Microsoft Corp. said it plans to cut 10,000 jobs, or about 5% of its workforce this year, taking steps to cope with an increasingly bleak outlook that has now bruised many of the technology industry’s biggest companies.
The company will take a $1.2 billion charge in the second quarter related to the move, which will shave 12 cents off of earnings per share, the company said in a corporate filing. The layoffs come as the software giant said it’s seeing customers exercise caution, with some parts of the world in recession and others heading toward one. Microsoft is scheduled to report results on Jan. 24. and is forecast to post its slowest revenue increase in six years.
Speaking earlier in the day before the cuts were announced, Chief Executive Officer Satya Nadella cautioned the industry is going through a period of slowdown and will need to adjust.
“During the pandemic there was rapid acceleration. I think we’re going to go through a phase today where there is some amount of normalization in demand,” Nadella said in an interview at the World Economic Forum in Davos, Switzerland. “We will have to do more with less — we will have to show our own productivity gains with our own technology.”

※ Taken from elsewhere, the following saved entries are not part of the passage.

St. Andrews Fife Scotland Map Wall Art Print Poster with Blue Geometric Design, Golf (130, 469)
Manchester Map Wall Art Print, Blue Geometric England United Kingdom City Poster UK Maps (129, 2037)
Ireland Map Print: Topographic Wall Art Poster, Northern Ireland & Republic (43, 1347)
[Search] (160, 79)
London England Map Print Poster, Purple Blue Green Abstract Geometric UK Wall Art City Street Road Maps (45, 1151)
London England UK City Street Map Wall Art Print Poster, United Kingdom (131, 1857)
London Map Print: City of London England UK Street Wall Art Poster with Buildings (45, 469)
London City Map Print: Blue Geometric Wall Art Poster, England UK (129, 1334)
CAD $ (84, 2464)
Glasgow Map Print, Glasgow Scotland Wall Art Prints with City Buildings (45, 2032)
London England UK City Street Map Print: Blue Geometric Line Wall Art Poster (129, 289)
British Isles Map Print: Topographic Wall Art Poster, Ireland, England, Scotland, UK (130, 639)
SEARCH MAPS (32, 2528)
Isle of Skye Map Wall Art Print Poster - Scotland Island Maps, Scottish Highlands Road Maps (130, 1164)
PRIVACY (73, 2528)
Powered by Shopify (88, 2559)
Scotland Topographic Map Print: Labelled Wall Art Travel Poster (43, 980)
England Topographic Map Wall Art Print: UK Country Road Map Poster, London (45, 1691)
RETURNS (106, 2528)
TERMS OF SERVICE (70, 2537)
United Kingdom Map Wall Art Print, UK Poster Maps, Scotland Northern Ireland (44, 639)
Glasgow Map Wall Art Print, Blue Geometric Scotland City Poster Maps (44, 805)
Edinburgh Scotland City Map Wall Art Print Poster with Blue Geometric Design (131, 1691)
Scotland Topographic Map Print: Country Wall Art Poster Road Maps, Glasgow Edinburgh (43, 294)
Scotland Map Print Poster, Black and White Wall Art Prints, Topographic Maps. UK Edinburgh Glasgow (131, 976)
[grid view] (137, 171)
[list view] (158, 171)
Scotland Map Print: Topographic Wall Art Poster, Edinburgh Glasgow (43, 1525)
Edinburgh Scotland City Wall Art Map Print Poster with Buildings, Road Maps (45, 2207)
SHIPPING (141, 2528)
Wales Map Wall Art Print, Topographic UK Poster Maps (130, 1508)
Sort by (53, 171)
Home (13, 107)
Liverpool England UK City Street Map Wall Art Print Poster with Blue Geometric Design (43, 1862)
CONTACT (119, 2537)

Microsoft said the charge will go to severance costs, “changes to our hardware portfolio” and the cost of consolidating real estate leases as the company creates higher density across its workspaces. In a blog post and email to employees, Nadella said that even as the company is eliminating roles in some areas it will continue to hire in “key strategic areas.”
When it reports earnings on Jan. 24, Microsoft is expected to post a second-quarter sales gain of 2%. That would be the slowest quarterly revenue increase since fiscal 2017. Microsoft’s cloud-computing products have fueled a resurgence in growth in the past decade, but even that business has begun to decelerate.
Analysts had been predicting that Microsoft, which has weathered past slowdowns without massive job cuts, would feel the pinch this year. On Tuesday the company was downgraded to sell from neutral at Guggenheim, the first bearish analyst rating on the software maker in more than three years.
Cloud rival and Seattle-area neighbor Amazon.com Inc. is set to begin a round of layoffs ultimately affecting more than 18,000 employees in the largest job cull in its history. Facebook parent Meta announced widespread job cuts last fall, and beleaguered social network Twitter Inc. has slashed about half its workforce. Corporate cloud-software maker Salesforce laid off about 10% of workers earlier this month.
Microsoft shares were little changed at $240.92 in New York on Wednesday morning.